= 425 Agreement =

1984 law of the State of Michigan, US

The legislature of the State of Michigan enacted Public Act 425 of 1984 which is also known by the title Intergovernmental Conditional Transfer Of Property By Contract Act. It became effective March 29, 1985, and was subsequently amended in 1998. It is often simply referred to as “Act 425” and contractual agreements entered into pursuant to this statute are frequently called 425 Agreements.

The purpose of Act 425 is to provide for a means for two local units of government to share tax revenues resulting from new or expanding development in the areas of their jurisdiction. Most typically a city and a nearby township are the parties to such an agreement. Because of the limited ability for a city in Michigan to annex adjacent territory, development that takes place outside of the city limits would normally deprive that city of any added revenue benefit. In those cases where the affected township receives its supply of water from the city, the city is given a degree of leverage to negotiate with the township by Act 425.

In the eyes of the Census Bureau, 425 Agreement lands effectively count as annexations, and are included in any calculations of land area and population. The land and population counts toward the party that initiated the agreement.

==Procedure==
The two units of government proposing to enter into a 425 Agreement negotiate the terms and conditions of the plan. For it to take effect, it must be approved by a majority of the members of the governing body of each respective party. The contract is recorded by the County Clerk and the Secretary of State.

The agreement creates a temporary transfer of jurisdiction for the affected land rather than an outright annexation. The agreement defines the responsibilities that each party has with respect to the affected area. For example, the city as party to such an agreement might have the right to collect city income tax from residents or employees within the transferred area even though they do not actually live or work within the city itself. The township would still retain policing jurisdiction and provide municipal services to the new development.

425 Agreements can be effective for many decades. At the end of the term of the agreement, the agreement itself defines what should happen to the affected land at the termination of the contract. The law permits for the parties to agree for the land to revert to the original party or permanently attached to the other party.

==Issues==
The concept of 425 Agreements has resulted in some controversy.

===Proponents===
The most significant group to benefit from the law is Michigan's cities. Michigan's laws have made it very difficult for a city to expand its boundaries through annexation. Whereas historically a township served a substantially rural and low-density population with a minimal degree of government-provided services, laws were enacted in the middle of the 20th century that significantly favored townships. One such law, peculiar only to Michigan, is the Charter Township Act. By becoming a charter township, the township has additional protection from being annexed by an adjacent city and can provide nearly the same services within its territory that it could if it were a city.
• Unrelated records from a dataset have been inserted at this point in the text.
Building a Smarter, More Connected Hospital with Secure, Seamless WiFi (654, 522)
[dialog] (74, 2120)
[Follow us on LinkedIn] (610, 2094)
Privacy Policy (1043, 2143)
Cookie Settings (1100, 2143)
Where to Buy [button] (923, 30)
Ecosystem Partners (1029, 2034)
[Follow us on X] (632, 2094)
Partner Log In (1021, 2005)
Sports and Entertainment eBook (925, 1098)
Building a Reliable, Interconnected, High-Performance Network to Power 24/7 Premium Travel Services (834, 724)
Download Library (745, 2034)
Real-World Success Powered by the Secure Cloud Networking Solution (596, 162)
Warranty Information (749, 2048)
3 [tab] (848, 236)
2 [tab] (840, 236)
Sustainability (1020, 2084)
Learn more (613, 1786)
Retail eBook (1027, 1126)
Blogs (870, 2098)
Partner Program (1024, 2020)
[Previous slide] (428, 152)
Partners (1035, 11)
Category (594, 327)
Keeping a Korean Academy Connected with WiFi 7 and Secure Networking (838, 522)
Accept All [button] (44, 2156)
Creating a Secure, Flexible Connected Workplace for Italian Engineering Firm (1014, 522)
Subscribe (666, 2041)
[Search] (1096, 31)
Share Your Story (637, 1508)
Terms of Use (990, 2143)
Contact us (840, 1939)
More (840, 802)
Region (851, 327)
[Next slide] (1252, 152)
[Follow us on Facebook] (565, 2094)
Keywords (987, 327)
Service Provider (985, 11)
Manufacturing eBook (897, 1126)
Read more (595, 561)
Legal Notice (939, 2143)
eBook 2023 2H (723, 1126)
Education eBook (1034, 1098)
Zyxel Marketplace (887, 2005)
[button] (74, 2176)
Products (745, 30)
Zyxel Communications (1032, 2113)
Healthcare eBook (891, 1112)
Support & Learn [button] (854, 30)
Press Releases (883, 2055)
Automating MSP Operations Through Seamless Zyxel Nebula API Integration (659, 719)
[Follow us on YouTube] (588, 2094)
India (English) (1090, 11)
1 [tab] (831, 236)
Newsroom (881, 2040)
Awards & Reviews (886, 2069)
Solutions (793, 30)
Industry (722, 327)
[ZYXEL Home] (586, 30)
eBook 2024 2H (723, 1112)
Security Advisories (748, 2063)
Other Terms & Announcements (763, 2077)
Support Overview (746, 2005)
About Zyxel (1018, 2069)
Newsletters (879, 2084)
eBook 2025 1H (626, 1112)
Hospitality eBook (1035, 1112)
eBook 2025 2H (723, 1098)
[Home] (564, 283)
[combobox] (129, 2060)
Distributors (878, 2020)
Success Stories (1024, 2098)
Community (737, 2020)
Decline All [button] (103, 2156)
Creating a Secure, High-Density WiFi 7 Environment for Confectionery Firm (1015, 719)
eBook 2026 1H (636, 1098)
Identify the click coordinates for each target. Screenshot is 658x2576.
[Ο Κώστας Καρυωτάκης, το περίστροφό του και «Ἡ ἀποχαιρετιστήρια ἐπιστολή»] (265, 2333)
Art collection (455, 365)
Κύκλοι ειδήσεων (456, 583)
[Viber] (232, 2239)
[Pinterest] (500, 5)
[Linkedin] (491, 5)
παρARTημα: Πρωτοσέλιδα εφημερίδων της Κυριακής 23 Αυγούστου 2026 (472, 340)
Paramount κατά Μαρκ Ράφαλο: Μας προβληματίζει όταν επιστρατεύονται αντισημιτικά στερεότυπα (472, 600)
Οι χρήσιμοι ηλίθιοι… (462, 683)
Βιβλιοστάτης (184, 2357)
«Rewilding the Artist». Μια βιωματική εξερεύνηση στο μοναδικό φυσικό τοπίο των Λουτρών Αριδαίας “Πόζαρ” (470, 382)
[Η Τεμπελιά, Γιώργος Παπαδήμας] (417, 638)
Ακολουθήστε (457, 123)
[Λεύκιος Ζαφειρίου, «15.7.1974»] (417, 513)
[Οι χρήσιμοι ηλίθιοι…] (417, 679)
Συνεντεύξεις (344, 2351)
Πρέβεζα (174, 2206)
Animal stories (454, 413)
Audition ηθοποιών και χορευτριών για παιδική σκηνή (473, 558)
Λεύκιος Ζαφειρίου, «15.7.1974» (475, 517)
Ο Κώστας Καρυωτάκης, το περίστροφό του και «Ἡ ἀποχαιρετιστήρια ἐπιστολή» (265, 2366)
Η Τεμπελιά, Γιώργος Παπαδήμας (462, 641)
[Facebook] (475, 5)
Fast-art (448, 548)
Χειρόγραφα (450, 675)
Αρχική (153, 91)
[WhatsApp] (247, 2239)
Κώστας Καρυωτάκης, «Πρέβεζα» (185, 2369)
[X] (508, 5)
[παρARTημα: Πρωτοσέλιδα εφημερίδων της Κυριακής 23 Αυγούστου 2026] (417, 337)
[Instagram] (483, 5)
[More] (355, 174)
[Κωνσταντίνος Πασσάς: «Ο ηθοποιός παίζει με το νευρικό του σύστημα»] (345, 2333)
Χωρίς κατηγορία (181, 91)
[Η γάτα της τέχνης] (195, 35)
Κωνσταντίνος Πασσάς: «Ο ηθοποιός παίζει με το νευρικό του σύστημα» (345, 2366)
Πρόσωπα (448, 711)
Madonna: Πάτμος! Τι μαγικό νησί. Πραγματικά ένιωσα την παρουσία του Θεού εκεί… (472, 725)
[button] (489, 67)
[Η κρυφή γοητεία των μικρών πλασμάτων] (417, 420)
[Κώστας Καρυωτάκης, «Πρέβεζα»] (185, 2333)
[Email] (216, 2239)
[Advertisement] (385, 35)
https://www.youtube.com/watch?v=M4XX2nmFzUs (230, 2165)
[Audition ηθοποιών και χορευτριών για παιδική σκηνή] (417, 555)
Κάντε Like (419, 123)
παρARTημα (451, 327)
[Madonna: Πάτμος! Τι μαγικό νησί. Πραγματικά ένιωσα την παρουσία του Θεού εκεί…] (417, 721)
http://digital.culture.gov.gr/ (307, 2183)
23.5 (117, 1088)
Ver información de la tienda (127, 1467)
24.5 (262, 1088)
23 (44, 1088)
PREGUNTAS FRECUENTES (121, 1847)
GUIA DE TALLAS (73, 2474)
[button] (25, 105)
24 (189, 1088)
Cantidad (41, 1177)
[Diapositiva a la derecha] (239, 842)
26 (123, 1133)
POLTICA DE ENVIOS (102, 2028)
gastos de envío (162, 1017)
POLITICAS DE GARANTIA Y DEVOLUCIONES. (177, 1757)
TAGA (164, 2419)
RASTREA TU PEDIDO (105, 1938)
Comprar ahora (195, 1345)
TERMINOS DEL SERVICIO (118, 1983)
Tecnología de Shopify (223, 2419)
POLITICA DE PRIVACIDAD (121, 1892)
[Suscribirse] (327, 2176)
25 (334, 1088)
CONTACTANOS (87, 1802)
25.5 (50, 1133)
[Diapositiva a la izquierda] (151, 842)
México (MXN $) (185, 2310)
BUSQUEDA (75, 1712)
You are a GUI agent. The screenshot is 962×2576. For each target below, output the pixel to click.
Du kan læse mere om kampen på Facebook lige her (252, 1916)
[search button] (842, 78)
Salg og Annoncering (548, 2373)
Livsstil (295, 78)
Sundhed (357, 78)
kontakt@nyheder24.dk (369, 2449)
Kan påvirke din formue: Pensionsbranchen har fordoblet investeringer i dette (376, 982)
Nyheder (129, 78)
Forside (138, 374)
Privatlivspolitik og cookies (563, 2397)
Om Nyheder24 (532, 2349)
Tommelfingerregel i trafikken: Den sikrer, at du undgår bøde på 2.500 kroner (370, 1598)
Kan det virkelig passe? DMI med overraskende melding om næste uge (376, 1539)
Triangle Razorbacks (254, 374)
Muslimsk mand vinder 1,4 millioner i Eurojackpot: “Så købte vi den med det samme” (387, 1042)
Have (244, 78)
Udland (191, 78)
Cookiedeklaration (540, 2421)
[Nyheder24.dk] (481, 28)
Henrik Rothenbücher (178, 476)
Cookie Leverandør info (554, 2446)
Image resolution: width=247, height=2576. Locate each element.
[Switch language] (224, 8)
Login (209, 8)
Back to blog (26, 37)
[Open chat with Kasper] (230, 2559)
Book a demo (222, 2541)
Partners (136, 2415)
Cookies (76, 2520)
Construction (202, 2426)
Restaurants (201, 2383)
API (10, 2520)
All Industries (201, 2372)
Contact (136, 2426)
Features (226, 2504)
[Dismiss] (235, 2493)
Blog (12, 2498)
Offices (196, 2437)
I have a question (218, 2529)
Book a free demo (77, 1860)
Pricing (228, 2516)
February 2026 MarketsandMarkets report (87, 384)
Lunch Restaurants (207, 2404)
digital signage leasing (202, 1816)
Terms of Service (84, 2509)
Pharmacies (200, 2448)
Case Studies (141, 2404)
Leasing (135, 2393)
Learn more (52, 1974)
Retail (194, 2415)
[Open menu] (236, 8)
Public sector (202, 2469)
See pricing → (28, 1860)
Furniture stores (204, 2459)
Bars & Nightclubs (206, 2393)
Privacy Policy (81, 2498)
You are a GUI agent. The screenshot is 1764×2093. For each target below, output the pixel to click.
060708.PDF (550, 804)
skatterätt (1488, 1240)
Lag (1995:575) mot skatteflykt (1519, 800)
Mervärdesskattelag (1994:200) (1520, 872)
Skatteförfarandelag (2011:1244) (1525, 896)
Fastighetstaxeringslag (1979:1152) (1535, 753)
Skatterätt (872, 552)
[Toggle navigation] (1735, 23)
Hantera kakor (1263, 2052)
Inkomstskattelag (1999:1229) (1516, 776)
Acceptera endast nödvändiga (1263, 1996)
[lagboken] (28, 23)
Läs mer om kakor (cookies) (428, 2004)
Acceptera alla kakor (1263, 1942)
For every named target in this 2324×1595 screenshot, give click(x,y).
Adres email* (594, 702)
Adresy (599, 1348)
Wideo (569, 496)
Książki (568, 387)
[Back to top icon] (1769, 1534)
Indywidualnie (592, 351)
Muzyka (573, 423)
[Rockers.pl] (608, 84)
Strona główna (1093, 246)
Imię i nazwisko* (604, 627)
During the last half of the 20th century, most of Michigan's cities experienced a decline in population as many residents moved into developing suburbs. Particularly problematic was the phenomenon of "white flight" whereby more affluent residents who were mainly ethnically white left the cities but certain economically disadvantaged groups remained within the cities. Those who left the cities also took their tax base with them and the governments of these cities were left with having to maintain and support an older infrastructure, housing stock, and economically needy population.

Under Michigan law, only cities can levy an income tax upon their own residents and upon non-residents who work within the city. To compensate in part for the decline in tax revenues as neighboring townships continue to develop, 425 agreements provide for an alternative to annexation and a mutually agreeable plan for sharing revenues between the two units of government. Also, ideally, the concept of 425 Agreements can be integrated into a regional planning concept allowing for several local units of government to coordinate future development.

===Critics===
One of the criticisms of the Act 425 provisions is that there is virtually no State oversight in the process. The two local units of government negotiate and approve the agreements on their own and the state merely records the agreement. Also, there is no oversight or review by regional planning organizations or other neighboring cities and townships who are not parties to the agreement yet who might be nevertheless impacted.

The long length of an agreement might not adequately account for changing circumstances during such a rather lengthy period of time. Such a term would exceed the tenure in office of numerous local officials and without a mechanism in place for periodic review, subsequent disagreements, misinterpretation and litigation might result when the intentions of the original proposers of an agreement have been forgotten.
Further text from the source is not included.